_Work task 1_: In the text about the controversy with Circulation, which company made the angiographic system the authors used?
_Work task 2_: Continue the text about the controversy with Circulation, starting after its final sentence.

_Text under study_:
_ _ _ _ _ _ _

CONTROVERSY WITH CIRCULATION

To begin with, reviewer #1 wrote: "... the authors do not appear to have understood the centerline method." This affirmation could be true, but he does not explain how our suggested inability would have influenced an angiographic system made by General Electric and operated by radiologists to produce insignificant diagnoses. He accuses us of having made unjustified changes, but our angiographic system carried certified centerline software utilized by technicians: how could we have changed the software of a complex X-ray system, used by others?

 

Reviewer' sentence: " The authors fail to justify why they are reverting to a method of classifying regional wall motion developed in the 1970's" is not only inaccurate (because CASS re-proposed this classification in the 1980's [Circulation, Vol 63, Suppl I, June 1981]), but it is also ridiculous, considering the centerline method refers to pressure/volume diagrams: an antiquated, hundred years old,  misinterpretation of the cardiac cycle! That some cardiologists have little knowledge of physics is not surprising, but to insist on an error once discovered is staggering.

_ _ _ _ _ _ _

_The data_:
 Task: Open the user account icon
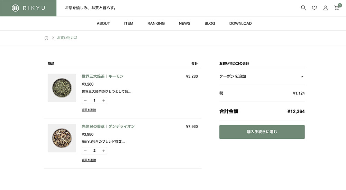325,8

_ _ _ _ _ _ _

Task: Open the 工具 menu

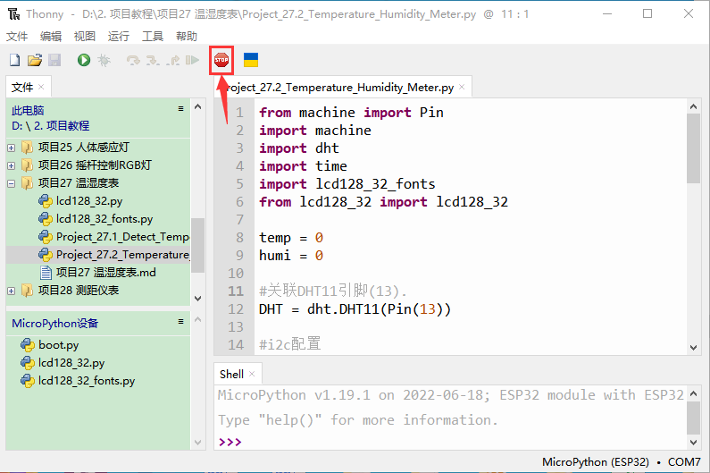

_ _ _ _ _ _ _

_Final answer 1_: General Electric.

_Final answer 2_:
 

The Reviewer finds fault with our positioning of the proximal end of the longitudinal axis, stating that "this axis is constructed from some arbitrary point located an unknown distance below the junction of the aortic and mitral valve planes." This one, among all objections, convinced us of the futility of discussing to get our paper published in Circulation, because it suggests how long way from problems about the longitudinal axis the reviewer is. However, here I provide explanations which, in my opinion, should be evident to any specialist performing and reading left ventriculography,  but evidently not so clear to specialists in reading reviews.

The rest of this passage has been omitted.